IN Brief:
- Infineon and VinRobotics have signed an MoU covering humanoid robot development.
- The collaboration will draw on microcontrollers, power semiconductors, sensors, connectivity, safety, and security technologies.
- Humanoid robotics is turning into a system-level electronics challenge spanning power, perception, motion control, and embedded intelligence.
Infineon Technologies and Vietnam-based VinRobotics have signed a memorandum of understanding to collaborate on humanoid robot development, with a joint competency centre planned at VinRobotics’ headquarters in Hanoi.
The agreement brings Infineon’s semiconductor portfolio together with VinRobotics’ robotics and artificial intelligence work. The collaboration will cover microcontrollers, power semiconductors, sensors, connectivity technologies, safety devices, and security technologies used in future humanoid platforms.
Humanoid robots place unusually dense demands on electronics design. A viable platform needs perception systems to interpret its surroundings, motion-control electronics to coordinate joints and actuators, efficient power conversion to preserve mobile operation, embedded communications to connect with surrounding systems, and safety functions able to manage human interaction. These machines do not present a single processor problem; they require a tightly integrated control and power architecture.
The planned competency centre in Hanoi will support joint research, development, and innovation activity. Southeast Asia’s manufacturing base, industrial modernisation programmes, and labour-market pressures are already creating stronger demand for robotics in production, logistics, services, and infrastructure. Humanoid systems remain earlier in maturity than conventional industrial robots, but the electronics stack is now becoming more defined.
-*-*-
Problem description |
Please copy out the news item above on the Infineon and VinRobotics humanoid robot agreement in full, word for word.

Source information |
-*-*-
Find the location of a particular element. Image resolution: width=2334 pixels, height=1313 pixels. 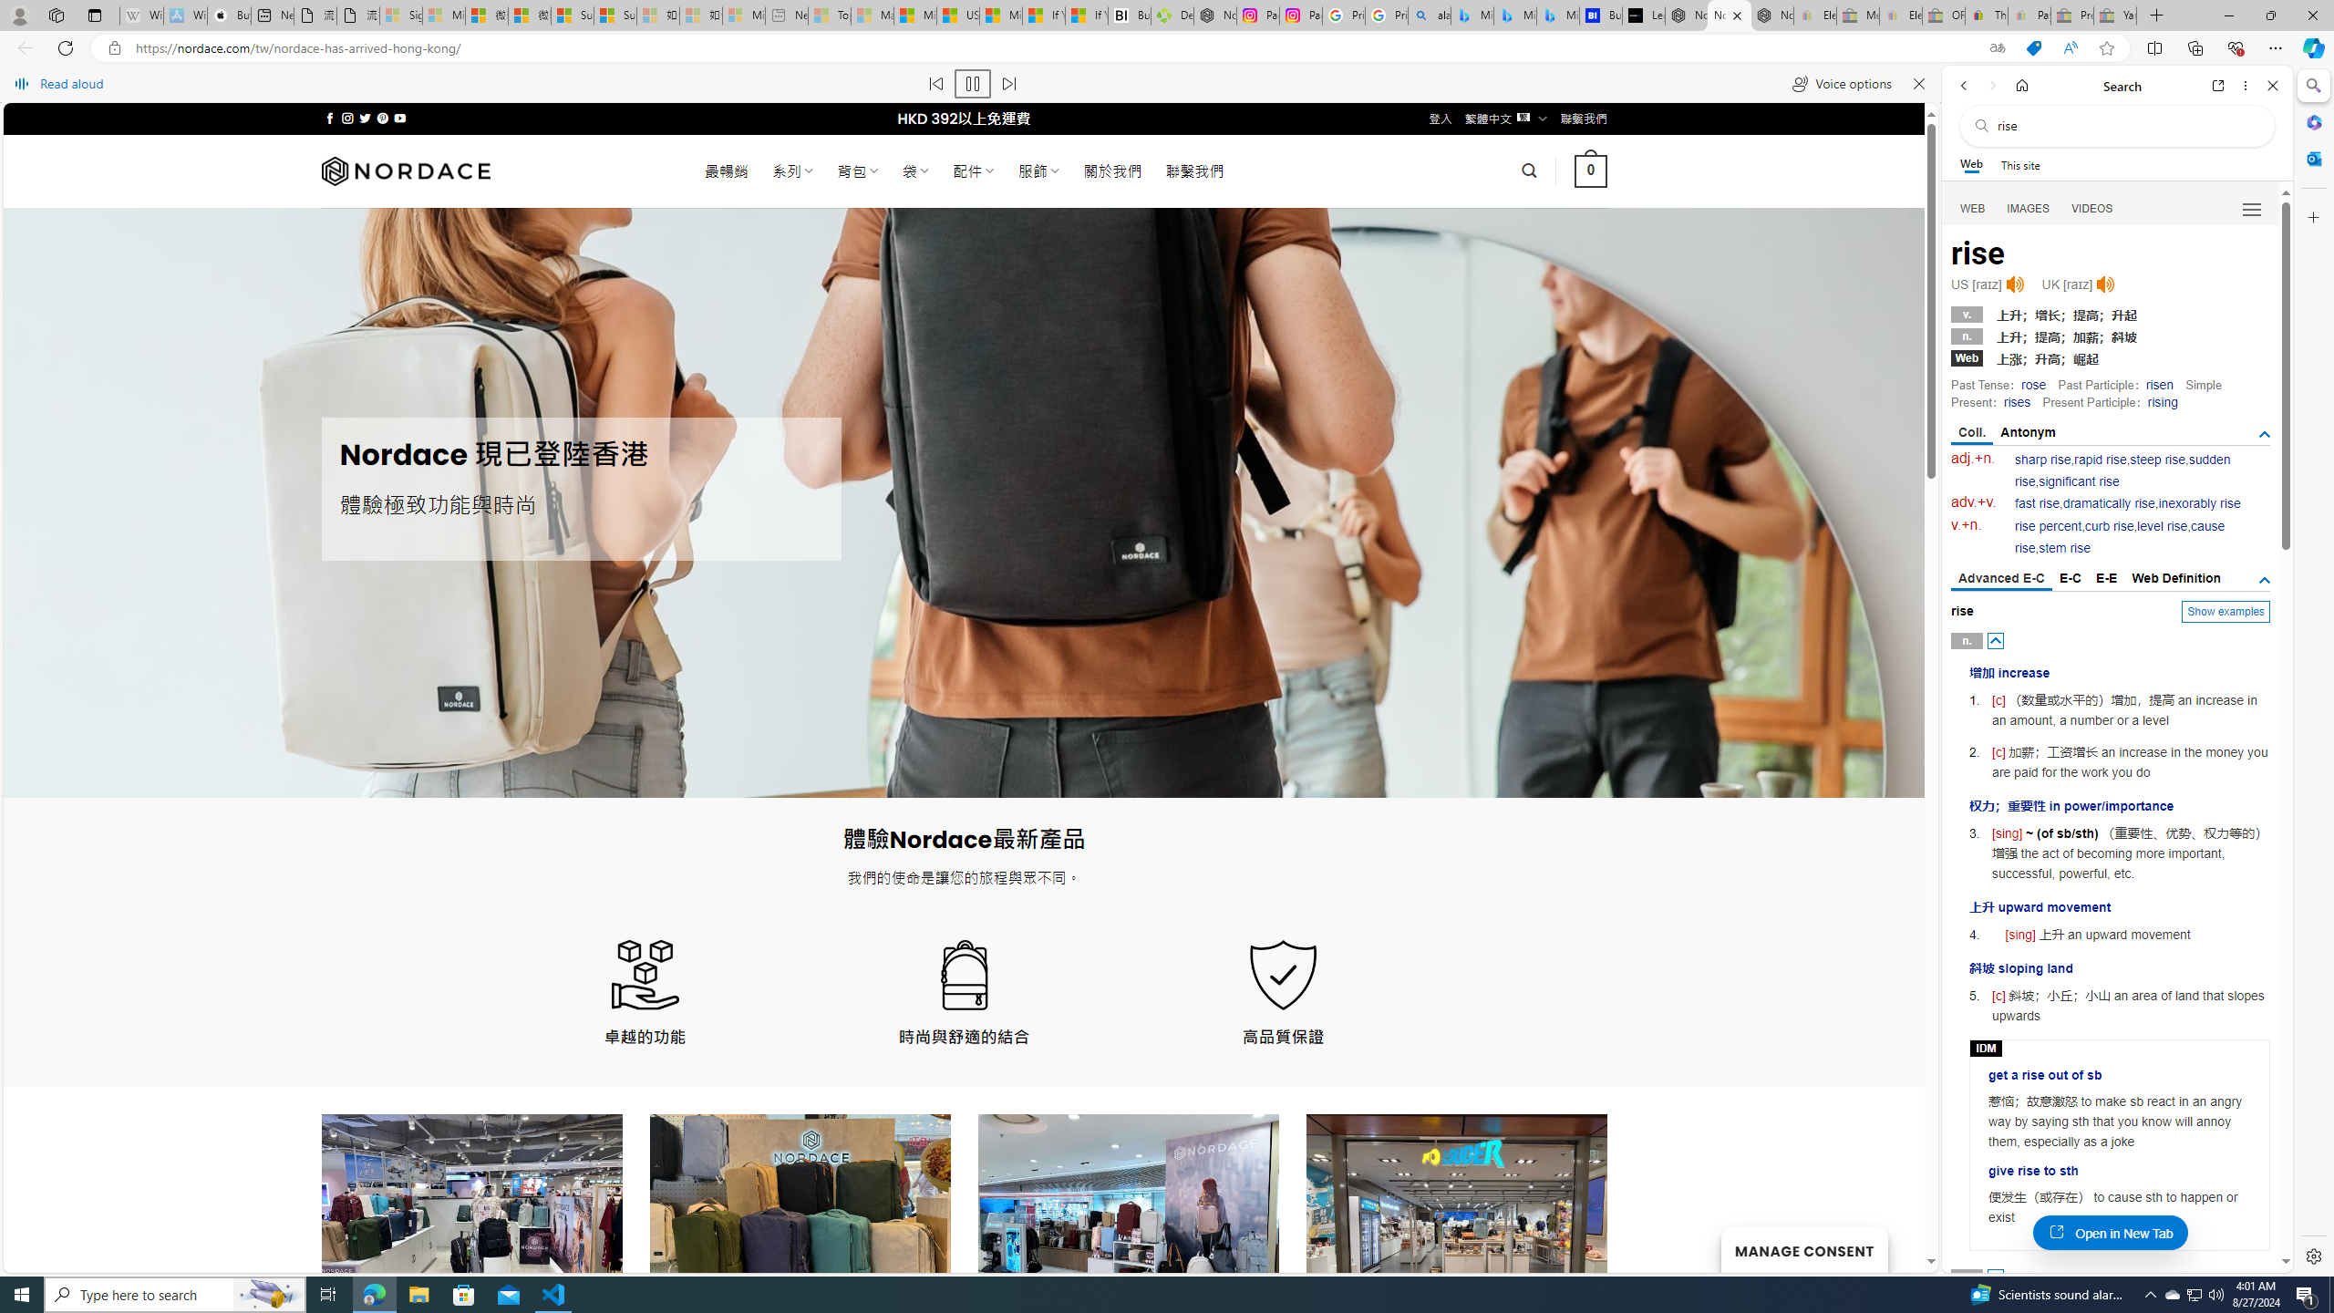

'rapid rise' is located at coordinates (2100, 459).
-*-*-
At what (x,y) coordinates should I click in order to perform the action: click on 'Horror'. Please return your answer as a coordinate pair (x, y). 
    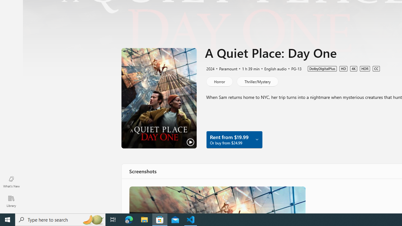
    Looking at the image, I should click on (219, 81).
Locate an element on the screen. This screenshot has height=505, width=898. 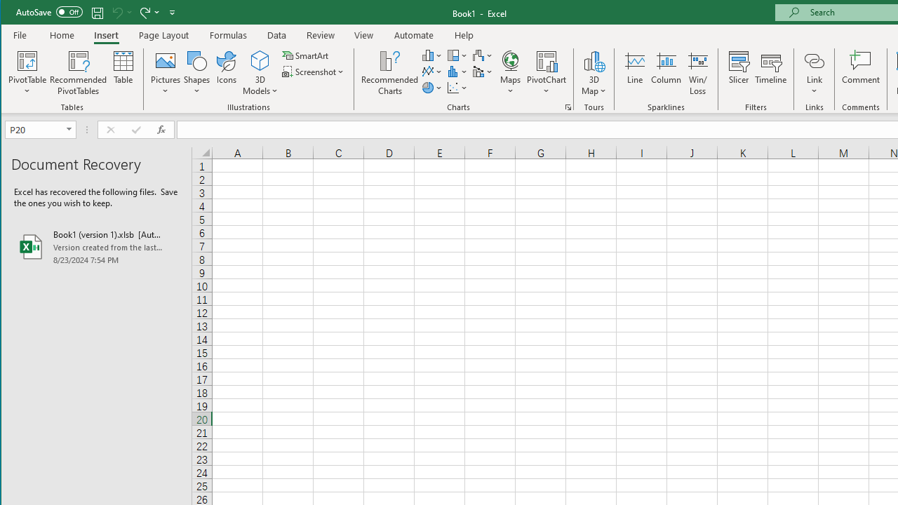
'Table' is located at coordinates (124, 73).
-*-*-
Your solution |
IN Brief:
- Infineon and VinRobotics have signed an MoU covering humanoid robot development.
- The collaboration will draw on microcontrollers, power semiconductors, sensors, connectivity, safety, and security technologies.
- Humanoid robotics is turning into a system-level electronics challenge spanning power, perception, motion control, and embedded intelligence.
Infineon Technologies and Vietnam-based VinRobotics have signed a memorandum of understanding to collaborate on humanoid robot development, with a joint competency centre planned at VinRobotics’ headquarters in Hanoi.
The agreement brings Infineon’s semiconductor portfolio together with VinRobotics’ robotics and artificial intelligence work. The collaboration will cover microcontrollers, power semiconductors, sensors, connectivity technologies, safety devices, and security technologies used in future humanoid platforms.
Humanoid robots place unusually dense demands on electronics design. A viable platform needs perception systems to interpret its surroundings, motion-control electronics to coordinate joints and actuators, efficient power conversion to preserve mobile operation, embedded communications to connect with surrounding systems, and safety functions able to manage human interaction. These machines do not present a single processor problem; they require a tightly integrated control and power architecture.
The planned competency centre in Hanoi will support joint research, development, and innovation activity. Southeast Asia’s manufacturing base, industrial modernisation programmes, and labour-market pressures are already creating stronger demand for robotics in production, logistics, services, and infrastructure. Humanoid systems remain earlier in maturity than conventional industrial robots, but the electronics stack is now becoming more defined.